DATA FOR THIS EXERCISE -

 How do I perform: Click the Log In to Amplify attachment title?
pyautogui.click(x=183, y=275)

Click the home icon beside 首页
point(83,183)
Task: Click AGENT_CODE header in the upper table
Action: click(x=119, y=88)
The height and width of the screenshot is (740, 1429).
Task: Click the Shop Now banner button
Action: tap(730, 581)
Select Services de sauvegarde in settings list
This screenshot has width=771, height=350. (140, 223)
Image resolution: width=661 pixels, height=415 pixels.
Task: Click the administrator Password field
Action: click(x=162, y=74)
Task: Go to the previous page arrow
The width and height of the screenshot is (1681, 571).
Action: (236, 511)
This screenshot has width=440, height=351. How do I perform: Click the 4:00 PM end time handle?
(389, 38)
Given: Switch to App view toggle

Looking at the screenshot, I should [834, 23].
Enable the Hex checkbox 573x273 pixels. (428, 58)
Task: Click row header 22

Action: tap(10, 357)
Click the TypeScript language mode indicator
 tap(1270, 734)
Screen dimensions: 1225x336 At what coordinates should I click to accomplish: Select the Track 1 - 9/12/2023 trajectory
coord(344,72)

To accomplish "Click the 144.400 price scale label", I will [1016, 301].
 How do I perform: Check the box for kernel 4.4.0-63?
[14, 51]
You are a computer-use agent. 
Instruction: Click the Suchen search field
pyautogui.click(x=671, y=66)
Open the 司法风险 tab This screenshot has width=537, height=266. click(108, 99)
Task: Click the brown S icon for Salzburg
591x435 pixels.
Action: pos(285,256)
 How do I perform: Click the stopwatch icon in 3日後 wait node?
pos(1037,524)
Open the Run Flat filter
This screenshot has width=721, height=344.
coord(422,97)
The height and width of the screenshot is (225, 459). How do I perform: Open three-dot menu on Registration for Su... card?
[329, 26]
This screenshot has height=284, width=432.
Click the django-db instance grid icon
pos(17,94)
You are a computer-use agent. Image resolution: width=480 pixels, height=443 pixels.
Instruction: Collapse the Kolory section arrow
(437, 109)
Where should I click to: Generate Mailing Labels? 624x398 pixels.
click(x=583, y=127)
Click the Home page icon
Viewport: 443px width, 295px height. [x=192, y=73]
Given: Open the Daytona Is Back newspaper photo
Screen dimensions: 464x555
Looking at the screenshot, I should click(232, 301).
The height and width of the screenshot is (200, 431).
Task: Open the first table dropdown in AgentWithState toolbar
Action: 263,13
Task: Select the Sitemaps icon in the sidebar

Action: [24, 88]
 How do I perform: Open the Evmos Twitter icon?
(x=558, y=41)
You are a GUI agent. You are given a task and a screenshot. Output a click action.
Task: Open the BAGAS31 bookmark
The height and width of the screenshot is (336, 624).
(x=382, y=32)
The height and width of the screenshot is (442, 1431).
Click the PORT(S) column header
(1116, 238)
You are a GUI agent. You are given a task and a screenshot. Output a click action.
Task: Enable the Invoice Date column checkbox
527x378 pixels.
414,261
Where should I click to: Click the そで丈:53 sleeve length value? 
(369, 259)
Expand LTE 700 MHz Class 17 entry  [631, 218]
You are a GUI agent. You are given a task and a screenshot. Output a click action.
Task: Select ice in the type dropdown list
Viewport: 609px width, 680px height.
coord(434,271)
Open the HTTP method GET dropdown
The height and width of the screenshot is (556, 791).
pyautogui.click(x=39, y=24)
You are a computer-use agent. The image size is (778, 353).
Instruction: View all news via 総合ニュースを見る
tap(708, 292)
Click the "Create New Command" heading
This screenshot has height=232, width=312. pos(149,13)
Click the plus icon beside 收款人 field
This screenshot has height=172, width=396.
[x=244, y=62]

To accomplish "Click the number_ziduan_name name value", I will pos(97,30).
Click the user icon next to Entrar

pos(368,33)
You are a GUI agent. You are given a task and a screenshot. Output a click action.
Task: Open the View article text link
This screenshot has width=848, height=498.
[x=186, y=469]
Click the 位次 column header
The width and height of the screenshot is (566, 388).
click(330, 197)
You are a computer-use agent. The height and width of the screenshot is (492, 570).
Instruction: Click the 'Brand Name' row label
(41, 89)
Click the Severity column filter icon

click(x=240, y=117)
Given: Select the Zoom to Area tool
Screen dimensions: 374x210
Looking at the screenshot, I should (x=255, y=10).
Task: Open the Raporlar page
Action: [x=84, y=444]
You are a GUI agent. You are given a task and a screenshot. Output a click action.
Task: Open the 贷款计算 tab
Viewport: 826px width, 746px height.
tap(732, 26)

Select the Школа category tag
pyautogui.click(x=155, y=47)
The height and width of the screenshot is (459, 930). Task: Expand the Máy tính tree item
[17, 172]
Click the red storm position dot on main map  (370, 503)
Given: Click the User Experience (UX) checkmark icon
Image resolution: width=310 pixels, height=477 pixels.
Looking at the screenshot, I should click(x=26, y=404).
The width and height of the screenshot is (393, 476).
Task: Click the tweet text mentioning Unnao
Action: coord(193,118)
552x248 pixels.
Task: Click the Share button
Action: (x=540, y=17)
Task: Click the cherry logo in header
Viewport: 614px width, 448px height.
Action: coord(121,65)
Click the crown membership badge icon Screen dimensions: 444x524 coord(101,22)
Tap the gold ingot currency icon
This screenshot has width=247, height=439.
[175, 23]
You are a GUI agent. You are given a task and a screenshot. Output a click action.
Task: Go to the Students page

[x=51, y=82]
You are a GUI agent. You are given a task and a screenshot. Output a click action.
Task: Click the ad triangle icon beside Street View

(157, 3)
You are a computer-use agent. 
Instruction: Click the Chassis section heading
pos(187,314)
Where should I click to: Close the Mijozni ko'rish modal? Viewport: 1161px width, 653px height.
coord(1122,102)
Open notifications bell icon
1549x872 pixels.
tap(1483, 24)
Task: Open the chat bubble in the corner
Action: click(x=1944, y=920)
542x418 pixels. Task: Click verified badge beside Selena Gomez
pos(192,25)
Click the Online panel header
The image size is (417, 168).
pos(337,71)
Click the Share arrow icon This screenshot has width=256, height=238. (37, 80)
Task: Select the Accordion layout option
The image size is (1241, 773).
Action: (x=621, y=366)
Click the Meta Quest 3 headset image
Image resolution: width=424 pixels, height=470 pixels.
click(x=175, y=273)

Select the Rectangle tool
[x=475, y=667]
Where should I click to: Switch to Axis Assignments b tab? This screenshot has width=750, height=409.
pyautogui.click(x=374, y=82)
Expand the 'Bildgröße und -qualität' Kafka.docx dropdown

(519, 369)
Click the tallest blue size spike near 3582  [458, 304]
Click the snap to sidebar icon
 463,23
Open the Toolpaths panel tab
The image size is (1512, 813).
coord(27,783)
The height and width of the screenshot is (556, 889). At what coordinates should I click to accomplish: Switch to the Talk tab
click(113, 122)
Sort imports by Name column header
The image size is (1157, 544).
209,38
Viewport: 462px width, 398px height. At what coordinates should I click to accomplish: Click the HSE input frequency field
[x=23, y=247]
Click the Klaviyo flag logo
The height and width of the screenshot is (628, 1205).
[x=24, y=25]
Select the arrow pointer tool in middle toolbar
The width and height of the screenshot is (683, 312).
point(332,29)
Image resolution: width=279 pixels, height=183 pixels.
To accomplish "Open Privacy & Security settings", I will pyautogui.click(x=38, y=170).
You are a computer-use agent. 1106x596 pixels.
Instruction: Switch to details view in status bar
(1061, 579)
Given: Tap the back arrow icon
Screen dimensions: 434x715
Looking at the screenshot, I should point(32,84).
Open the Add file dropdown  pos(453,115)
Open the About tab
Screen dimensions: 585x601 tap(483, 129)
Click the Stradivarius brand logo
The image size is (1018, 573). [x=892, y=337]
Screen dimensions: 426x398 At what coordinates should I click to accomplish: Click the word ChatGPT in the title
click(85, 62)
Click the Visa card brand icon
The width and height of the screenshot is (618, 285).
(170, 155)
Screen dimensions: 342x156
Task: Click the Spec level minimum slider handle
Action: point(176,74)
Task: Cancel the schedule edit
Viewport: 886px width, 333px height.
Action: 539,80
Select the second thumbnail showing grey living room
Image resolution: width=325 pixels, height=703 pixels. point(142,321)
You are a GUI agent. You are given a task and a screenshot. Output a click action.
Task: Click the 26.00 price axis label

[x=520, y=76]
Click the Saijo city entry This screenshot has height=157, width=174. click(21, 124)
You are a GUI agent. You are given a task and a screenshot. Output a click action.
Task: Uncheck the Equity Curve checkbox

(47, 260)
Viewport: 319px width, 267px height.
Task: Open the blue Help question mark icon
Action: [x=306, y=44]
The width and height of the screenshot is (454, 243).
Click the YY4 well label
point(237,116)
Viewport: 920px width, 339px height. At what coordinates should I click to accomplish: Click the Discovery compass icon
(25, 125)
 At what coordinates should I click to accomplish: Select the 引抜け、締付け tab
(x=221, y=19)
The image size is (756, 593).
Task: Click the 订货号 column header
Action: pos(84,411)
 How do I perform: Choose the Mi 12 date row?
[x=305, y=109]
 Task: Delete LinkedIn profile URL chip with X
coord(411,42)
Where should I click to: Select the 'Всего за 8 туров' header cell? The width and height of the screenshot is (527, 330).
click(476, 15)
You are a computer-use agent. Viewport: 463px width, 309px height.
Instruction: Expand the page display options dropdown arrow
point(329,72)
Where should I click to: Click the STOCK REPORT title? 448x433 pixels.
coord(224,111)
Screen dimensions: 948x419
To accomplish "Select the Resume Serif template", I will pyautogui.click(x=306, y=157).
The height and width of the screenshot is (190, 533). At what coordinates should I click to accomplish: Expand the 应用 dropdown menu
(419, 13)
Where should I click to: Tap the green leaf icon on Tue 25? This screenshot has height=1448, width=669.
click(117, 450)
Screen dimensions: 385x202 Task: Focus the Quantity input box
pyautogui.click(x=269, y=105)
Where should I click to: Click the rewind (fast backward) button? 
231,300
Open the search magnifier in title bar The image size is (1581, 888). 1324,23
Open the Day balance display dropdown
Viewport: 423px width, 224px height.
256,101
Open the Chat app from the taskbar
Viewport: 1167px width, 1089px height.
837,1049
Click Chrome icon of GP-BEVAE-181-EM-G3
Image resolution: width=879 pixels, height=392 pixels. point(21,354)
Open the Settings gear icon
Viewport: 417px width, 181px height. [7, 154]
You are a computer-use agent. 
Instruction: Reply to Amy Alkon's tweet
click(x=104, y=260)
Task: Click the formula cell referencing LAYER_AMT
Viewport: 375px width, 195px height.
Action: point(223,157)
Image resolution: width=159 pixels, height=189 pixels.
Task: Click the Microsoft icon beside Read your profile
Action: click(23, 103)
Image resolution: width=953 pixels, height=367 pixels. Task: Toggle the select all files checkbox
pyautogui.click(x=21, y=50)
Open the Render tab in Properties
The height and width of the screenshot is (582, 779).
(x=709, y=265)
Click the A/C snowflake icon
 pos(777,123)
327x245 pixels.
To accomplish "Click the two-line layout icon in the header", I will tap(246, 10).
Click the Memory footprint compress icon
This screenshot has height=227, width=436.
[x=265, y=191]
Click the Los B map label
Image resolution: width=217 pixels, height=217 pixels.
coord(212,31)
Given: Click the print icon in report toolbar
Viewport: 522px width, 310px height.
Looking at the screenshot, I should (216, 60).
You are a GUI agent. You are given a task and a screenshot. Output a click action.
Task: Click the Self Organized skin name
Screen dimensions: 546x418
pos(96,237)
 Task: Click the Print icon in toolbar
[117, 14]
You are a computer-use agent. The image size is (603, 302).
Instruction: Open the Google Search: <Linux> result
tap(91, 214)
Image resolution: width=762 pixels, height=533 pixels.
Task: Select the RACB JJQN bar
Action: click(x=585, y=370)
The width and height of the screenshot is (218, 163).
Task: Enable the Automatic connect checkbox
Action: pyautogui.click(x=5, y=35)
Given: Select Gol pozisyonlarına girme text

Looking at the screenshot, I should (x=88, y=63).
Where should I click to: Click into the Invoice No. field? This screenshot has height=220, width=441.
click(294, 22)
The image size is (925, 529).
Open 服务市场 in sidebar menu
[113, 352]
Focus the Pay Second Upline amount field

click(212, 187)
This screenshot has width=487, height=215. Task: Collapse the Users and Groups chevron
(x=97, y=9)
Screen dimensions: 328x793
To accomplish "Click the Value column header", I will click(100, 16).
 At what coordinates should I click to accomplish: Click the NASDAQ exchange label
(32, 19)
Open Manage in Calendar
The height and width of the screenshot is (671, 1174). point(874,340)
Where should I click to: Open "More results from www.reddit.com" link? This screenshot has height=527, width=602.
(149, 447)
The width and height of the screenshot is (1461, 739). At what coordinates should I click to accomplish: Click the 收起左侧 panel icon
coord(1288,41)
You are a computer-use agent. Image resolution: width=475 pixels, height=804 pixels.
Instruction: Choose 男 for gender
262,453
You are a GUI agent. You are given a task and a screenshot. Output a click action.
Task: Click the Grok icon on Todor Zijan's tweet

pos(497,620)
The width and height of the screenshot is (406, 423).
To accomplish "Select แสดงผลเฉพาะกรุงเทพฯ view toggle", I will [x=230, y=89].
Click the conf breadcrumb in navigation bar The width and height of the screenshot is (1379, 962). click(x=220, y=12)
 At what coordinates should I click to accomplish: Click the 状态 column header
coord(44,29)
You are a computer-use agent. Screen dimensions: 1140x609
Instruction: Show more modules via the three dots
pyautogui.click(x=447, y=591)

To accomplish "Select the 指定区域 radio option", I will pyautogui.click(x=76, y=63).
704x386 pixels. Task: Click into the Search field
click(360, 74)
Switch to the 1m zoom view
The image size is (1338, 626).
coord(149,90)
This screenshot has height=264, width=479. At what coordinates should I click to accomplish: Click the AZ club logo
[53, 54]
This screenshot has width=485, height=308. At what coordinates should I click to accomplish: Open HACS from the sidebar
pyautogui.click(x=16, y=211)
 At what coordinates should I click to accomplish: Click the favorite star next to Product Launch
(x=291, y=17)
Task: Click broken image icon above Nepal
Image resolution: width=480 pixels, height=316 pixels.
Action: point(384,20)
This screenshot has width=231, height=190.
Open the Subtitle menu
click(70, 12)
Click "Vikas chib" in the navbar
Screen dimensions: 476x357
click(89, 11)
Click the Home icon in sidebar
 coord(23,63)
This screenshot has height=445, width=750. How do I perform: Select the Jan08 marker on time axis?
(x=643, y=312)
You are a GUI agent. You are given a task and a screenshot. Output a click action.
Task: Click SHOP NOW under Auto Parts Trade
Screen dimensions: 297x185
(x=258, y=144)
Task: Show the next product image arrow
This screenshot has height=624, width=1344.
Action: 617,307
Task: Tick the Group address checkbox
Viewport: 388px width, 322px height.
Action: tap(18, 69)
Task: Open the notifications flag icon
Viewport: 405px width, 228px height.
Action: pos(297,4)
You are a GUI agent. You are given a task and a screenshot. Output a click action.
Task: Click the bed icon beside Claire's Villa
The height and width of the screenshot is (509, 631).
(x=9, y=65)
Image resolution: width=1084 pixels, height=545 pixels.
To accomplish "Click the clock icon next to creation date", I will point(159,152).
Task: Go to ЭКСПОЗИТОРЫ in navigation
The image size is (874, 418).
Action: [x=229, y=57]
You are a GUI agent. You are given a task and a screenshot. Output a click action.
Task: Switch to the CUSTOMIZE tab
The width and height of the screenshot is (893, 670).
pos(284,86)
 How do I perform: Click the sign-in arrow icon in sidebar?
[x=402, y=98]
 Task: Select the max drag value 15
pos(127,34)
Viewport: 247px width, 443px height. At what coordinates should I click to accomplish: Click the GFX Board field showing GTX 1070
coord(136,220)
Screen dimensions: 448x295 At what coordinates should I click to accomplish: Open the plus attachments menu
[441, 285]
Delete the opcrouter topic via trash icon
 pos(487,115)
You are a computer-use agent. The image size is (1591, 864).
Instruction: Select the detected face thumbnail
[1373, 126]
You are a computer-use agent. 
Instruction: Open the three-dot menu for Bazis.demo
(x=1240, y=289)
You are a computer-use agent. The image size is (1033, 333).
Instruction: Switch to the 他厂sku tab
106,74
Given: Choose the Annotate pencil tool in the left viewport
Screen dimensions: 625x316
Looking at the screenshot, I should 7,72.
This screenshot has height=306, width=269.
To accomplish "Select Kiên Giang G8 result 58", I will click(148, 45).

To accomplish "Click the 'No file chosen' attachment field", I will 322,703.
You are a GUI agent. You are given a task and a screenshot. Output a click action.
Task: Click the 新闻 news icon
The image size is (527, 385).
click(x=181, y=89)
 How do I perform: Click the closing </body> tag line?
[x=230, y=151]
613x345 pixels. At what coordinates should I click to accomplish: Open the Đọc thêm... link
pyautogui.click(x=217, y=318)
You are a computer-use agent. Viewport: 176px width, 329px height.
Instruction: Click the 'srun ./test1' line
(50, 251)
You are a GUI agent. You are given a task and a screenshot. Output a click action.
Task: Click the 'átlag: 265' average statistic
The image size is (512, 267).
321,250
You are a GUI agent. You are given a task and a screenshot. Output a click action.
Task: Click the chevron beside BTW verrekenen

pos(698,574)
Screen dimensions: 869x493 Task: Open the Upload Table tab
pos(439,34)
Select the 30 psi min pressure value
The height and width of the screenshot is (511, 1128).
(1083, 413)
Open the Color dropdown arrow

PROBLEM DETAILS - Every line in the data above that contains "entry" needs to be copied.

TASK OUTPUT -
Expand LTE 700 MHz Class 17 entry  [631, 218]
Click the Saijo city entry This screenshot has height=157, width=174. click(21, 124)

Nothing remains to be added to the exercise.